Mike Rowe, the host for Dirty Jobs and narrator for the bulk of Discovery programming was a boon to the flagging corp just 8 years ago. A little known fact about Rowe is, despite being a professionally trained Opera singer (and why he initially sought employment with Discovery as a narrator/voice actor), he has multiple technical degrees in fields like engineering.
He trended the ratings of early versions the show "World's most dangerous jobs" and the appeal segments, such as outlandishly disgusting jobs or the cantankerous captains of the Bering Sea, and pitched the idea of Deadliest Catch and Dirty Jobs to the execs--essentially paving the way for their reality t.v. programming block and the host of other technical shows (like mythbusters) Rowe helped farm.
Last year he wanted to encourage Disc to do a series similar to what we see now on SyFy with FaceOff and the defunct "America's Next Inventor" with Engineers ("Top Engineer" or something such title) but pulled the plug seeing as cheapening the field and drawing more novice mall ninjas than they'd want. Since then, like the screenprint show (Phonebooth Galleria was interviewed for it, along with Joe King) and now knives, he's been trying to produce a show dedicated to those "preserved arts" in America.
I will try to find the articles, but there were a series of press releases about it on Discover's page this time last year.

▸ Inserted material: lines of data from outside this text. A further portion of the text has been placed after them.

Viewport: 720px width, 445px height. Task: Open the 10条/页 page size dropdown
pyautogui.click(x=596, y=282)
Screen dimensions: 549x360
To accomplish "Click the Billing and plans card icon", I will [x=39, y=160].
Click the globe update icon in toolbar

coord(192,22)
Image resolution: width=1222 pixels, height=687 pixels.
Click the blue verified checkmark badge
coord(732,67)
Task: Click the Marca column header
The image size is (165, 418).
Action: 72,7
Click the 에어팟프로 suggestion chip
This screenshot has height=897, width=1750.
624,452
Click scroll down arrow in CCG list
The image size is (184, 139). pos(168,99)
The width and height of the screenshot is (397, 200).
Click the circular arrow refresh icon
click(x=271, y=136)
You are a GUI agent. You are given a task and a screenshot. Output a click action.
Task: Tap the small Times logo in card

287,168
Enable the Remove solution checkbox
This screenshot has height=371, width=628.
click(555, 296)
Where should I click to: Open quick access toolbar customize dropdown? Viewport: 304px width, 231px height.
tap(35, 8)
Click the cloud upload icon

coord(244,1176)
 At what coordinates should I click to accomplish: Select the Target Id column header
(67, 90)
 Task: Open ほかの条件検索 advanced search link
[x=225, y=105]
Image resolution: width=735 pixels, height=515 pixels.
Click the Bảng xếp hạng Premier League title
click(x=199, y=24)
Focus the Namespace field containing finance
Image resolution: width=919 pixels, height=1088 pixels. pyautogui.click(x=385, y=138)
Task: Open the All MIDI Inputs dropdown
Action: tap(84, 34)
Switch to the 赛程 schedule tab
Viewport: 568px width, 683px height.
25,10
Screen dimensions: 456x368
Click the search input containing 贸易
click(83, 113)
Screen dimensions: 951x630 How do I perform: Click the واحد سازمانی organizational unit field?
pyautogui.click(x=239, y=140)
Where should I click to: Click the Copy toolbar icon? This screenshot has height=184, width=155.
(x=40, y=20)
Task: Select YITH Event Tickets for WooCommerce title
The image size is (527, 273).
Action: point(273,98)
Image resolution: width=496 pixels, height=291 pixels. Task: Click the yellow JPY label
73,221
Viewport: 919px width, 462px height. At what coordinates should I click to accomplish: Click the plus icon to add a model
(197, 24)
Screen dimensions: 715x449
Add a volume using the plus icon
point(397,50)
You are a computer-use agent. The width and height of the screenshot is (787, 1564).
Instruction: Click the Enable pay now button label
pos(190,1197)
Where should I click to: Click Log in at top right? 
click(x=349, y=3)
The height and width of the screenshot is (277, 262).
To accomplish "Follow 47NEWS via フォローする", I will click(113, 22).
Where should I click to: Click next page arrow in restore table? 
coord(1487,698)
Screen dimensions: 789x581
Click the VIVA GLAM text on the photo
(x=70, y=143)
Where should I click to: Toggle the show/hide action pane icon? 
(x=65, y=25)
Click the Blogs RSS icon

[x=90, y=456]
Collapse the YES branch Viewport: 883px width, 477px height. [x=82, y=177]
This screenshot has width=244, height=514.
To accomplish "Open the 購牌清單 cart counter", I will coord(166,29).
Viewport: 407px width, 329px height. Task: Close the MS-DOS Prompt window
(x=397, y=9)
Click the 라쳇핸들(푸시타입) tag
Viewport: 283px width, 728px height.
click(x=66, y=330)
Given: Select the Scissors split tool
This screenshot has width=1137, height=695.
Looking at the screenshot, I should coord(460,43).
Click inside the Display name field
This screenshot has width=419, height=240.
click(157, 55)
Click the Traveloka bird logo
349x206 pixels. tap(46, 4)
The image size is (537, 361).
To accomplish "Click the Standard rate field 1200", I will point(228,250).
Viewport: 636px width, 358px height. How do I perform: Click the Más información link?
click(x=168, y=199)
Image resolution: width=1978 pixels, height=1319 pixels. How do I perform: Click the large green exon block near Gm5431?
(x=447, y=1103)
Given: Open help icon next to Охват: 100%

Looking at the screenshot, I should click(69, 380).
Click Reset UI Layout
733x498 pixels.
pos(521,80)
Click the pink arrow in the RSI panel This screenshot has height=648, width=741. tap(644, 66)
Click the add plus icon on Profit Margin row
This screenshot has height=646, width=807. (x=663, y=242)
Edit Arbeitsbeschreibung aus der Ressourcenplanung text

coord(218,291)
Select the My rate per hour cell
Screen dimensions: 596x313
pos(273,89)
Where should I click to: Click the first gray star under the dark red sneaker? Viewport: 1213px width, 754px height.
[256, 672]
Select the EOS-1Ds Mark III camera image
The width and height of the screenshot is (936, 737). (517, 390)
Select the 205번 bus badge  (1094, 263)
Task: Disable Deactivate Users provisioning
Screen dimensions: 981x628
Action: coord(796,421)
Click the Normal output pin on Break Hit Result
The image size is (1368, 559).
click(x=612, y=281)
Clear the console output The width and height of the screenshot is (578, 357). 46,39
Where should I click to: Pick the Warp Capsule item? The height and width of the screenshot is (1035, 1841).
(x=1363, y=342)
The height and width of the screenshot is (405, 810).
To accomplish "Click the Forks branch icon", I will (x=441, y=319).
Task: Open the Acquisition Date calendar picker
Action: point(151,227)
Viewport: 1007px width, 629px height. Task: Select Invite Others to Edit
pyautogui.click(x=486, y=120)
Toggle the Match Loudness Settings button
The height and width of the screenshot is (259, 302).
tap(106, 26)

Please note one thing though guys--you have the right to, and should ask for, consent forms to release intellectual property. They should have sent you notice of that in with the email--if they intend to track, trend, compare, or reference anything you send them, they have to give you a form not only giving your consent to use your intellectual property (and yes, something as little as opinion counts) but also releasing you from any liability.